=== EXTRACTED DATA ===
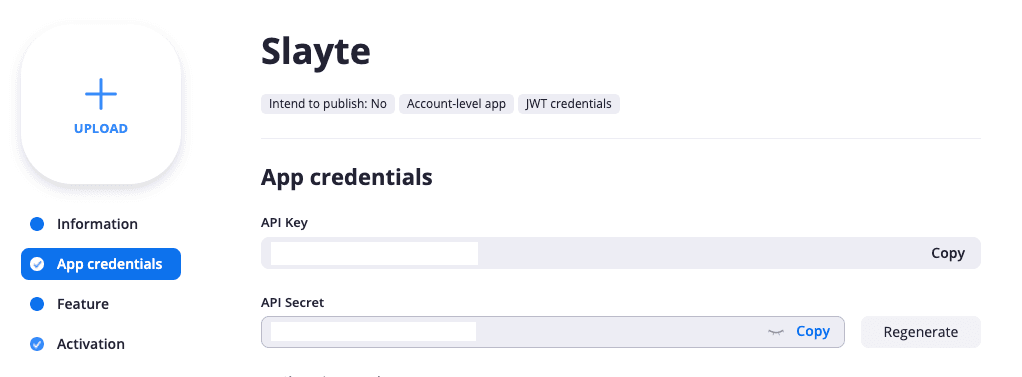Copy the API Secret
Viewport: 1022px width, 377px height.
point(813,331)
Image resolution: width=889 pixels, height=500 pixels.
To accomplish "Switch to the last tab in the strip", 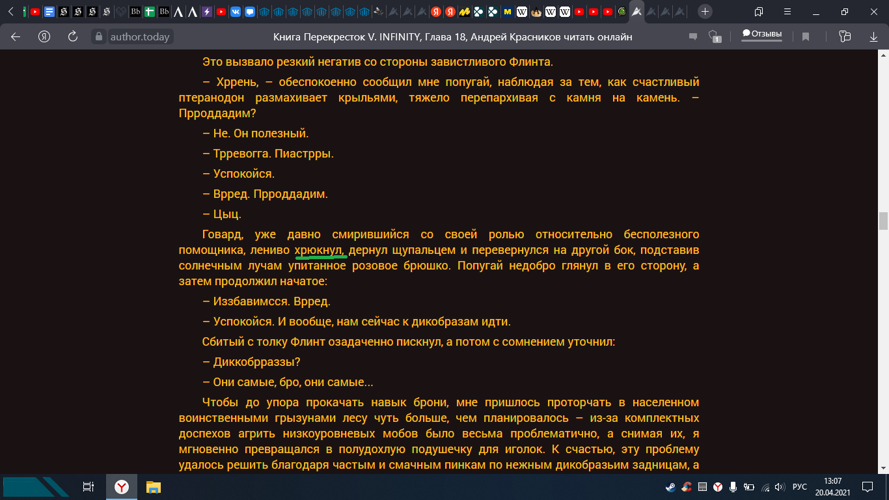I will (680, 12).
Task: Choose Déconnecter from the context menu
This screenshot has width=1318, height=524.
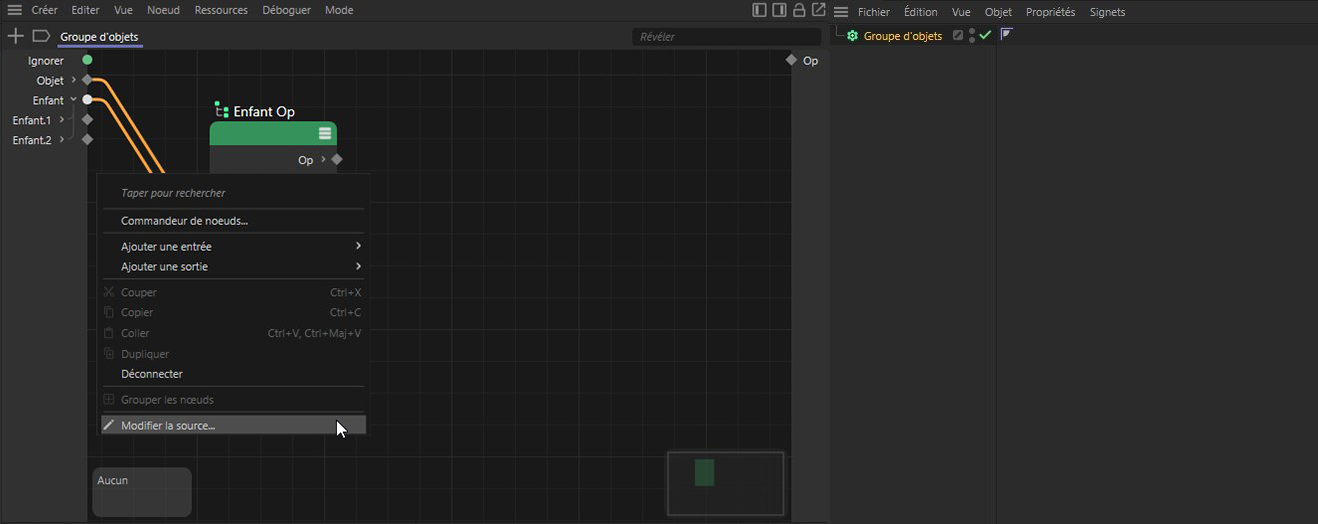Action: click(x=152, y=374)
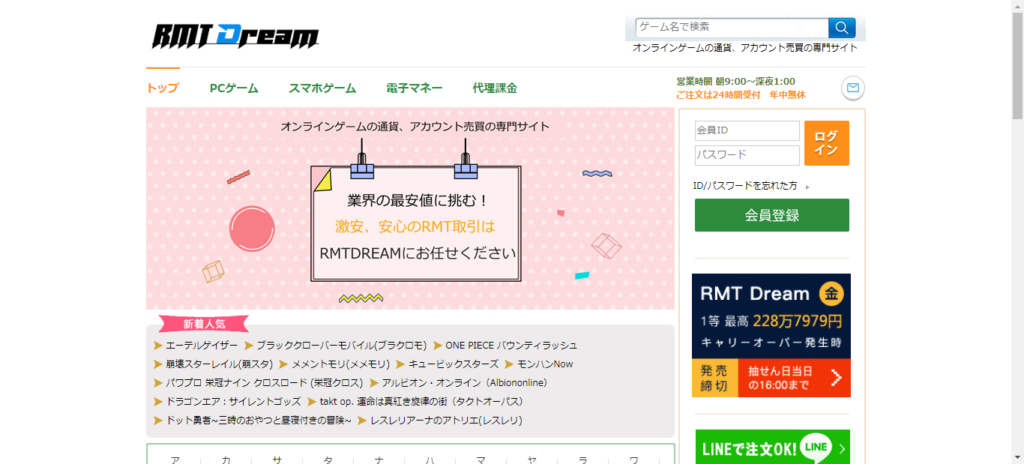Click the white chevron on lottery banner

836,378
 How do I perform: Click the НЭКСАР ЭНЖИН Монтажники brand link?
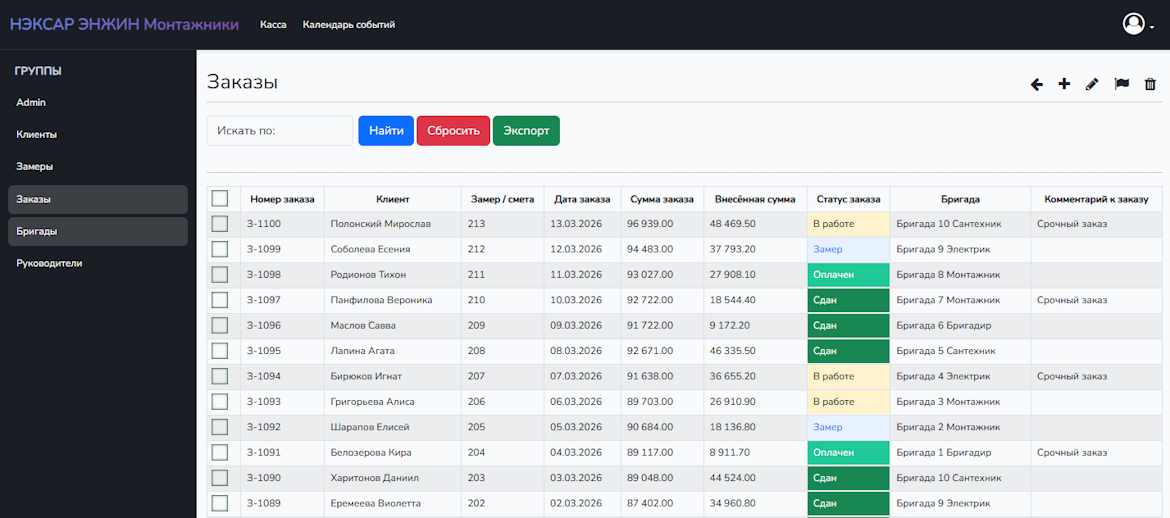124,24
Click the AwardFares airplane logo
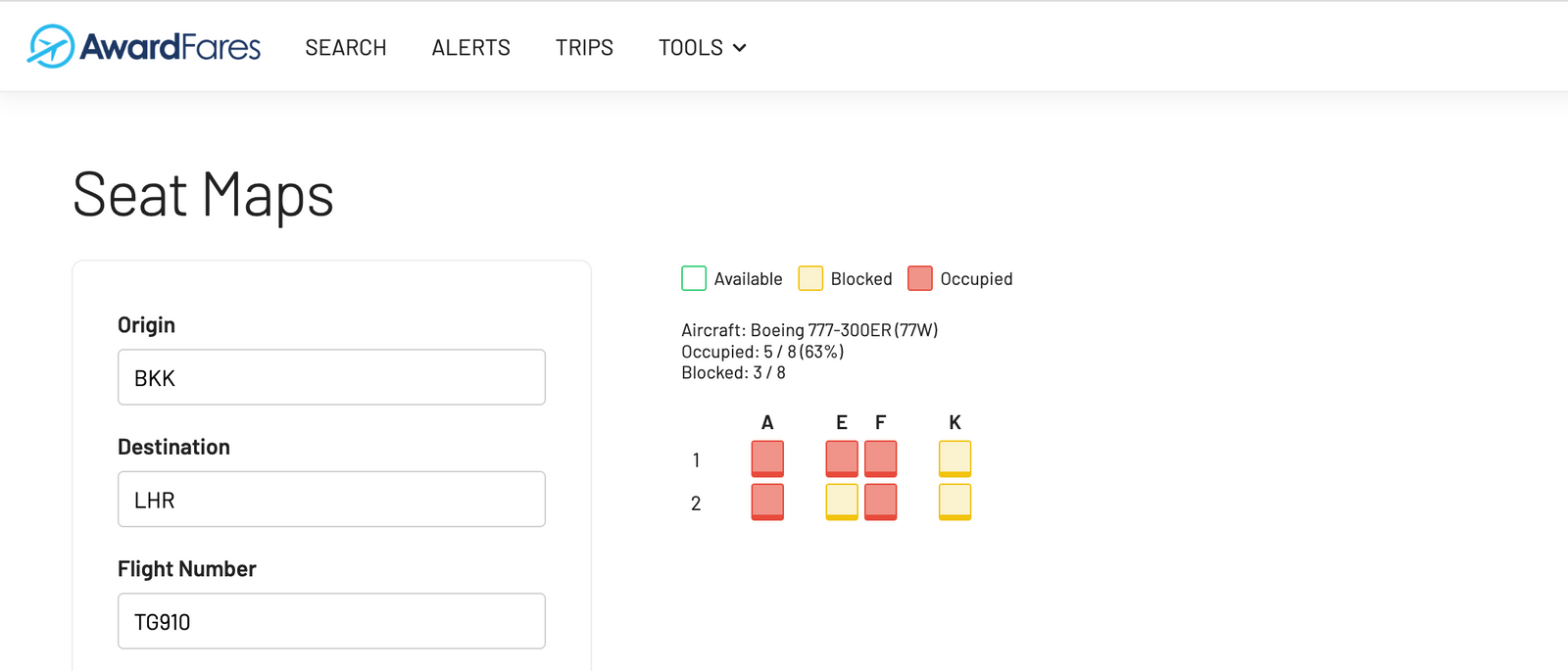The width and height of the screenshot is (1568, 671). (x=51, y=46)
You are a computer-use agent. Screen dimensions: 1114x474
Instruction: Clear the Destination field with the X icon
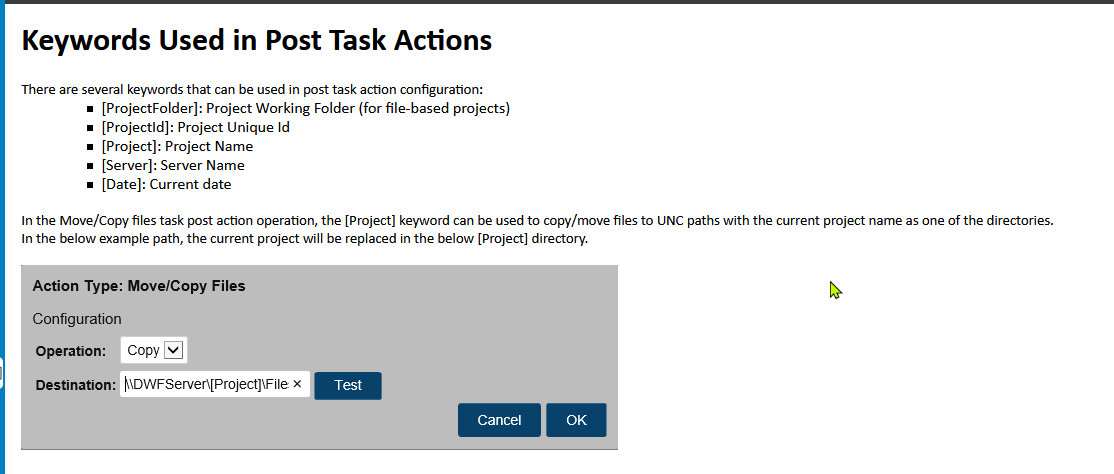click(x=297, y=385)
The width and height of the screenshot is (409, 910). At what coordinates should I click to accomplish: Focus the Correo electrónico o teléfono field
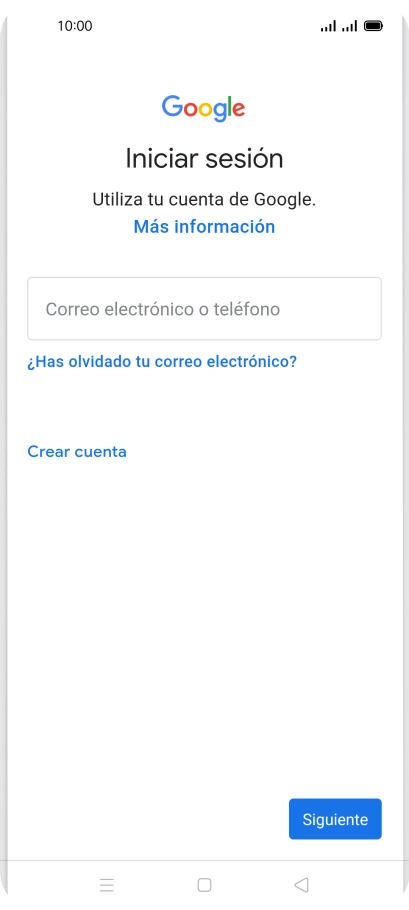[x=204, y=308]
===
* **TO DO**
When you reach the line containing "You are a computer-use" in the entries above, please retype it and each line after it through the last one, exactly, without the pictures.

* **RESULT BELOW**
You are a computer-use agent. Screen dimensions: 1114x474
Instruction: Clear the Destination field with the X icon
click(x=297, y=385)
The width and height of the screenshot is (409, 910). At what coordinates should I click to accomplish: Focus the Correo electrónico o teléfono field
[x=204, y=308]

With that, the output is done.